JAKARTA - Menteri Investasi/Kepala Badan Koordinasi Penanaman Modal (BKPM) mengatakan realisasi target investasi yang diberikan oleh Presiden Joko Widodo (Jokowi) sebanyak Rp1.200 triliun bakal tercapai.
Bahlil mengungkapkan memang berat untuk merealisasikan target tersebut hingga kuartal IV 2022, sebab beberapa sentimen global juga membayangi inflasi di dalam negeri.
"Kalau ditanya bagaimana investasi dalam target Rp1.200 triliun, oleh tim saya yang dipimpin Pak Imam, sampe dengan sekarang Insya Allah masih on the track. Rp1.200 triliun masih oke," ujar Bahlil dalam Media Gathering di Surakarta, Rabu (6/7/2022).
BACA JUGA:2.343 Izin Pertambangan Segera Dicabut, BKPM: Kami Tidak Tebang Pilih
Bahlil menjelaskan untuk merealisasikan target Investasi tersebut pihaknya bakal terlebih dahulu mengeksekusinya.
"Jadi disamping kita mencari investasi dari luar, kita mem-push yg sudah ada di dalam. Dari target itu problemnya ada beberapa, salah satu diantaranya adalah persoalan perizinan, lahan, financial closing di bank," ungkapnya.
Bahlil menjelaskan Investasi merupakan sebagai instrumen penciptaan lapangan pekerjaan.

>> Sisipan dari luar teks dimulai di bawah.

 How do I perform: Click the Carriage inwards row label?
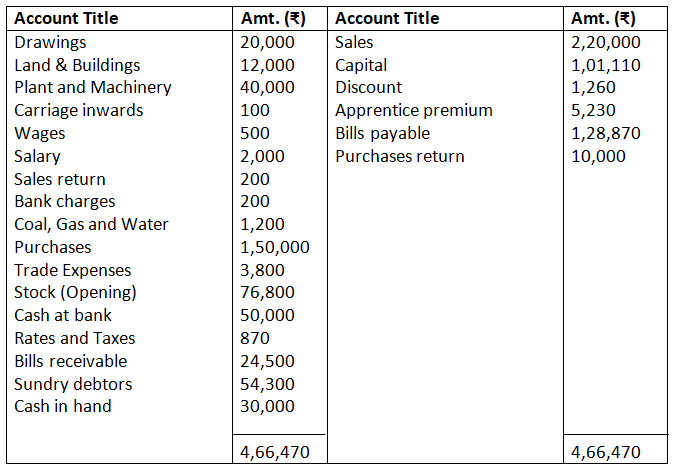(x=78, y=110)
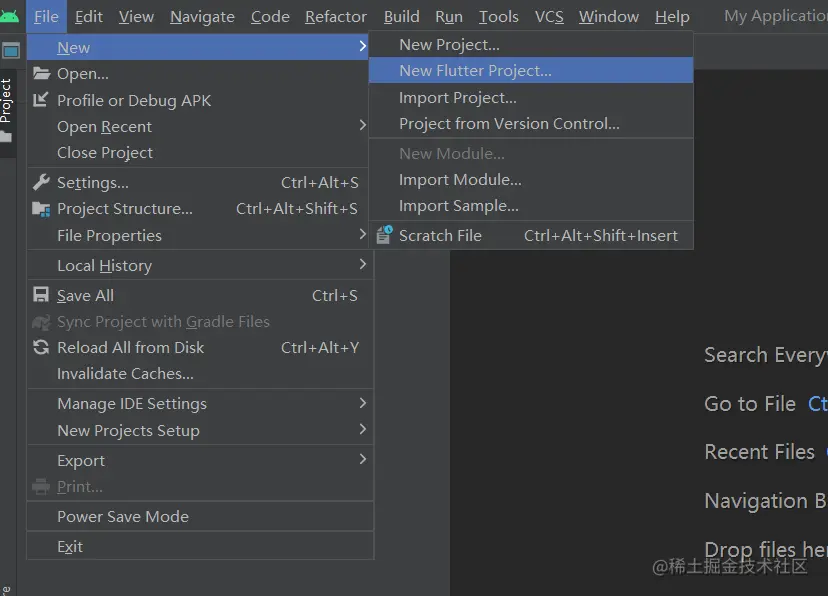Choose Project from Version Control

click(509, 124)
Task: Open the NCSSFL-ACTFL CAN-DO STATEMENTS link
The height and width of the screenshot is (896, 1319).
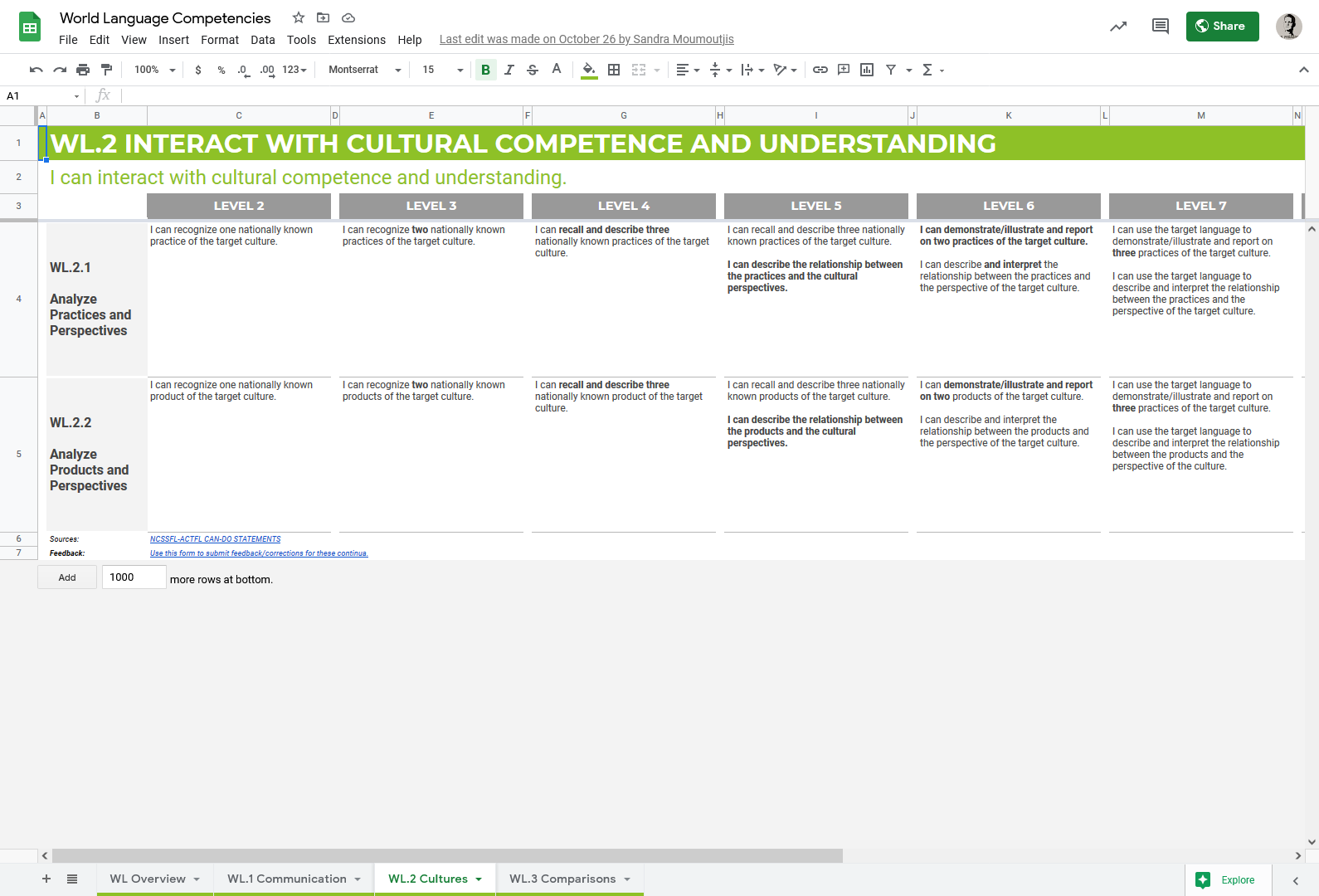Action: [x=215, y=539]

Sebab ketika masyarakat telah mempunyai pekerjaan, maka daya beli masyarakat ditengah adanya krisis saat ini bisa tertolong.
"Angkatan kerja kita per tahun 2,9 juta, eksisting 7 juta, pengangguran akibat PHK karena Covid-19 6 juta. Berarti siapa yang menciptakan lapangan kerja, pasti dari dunia usaha, dan instrumennya investasi," pungkasnya.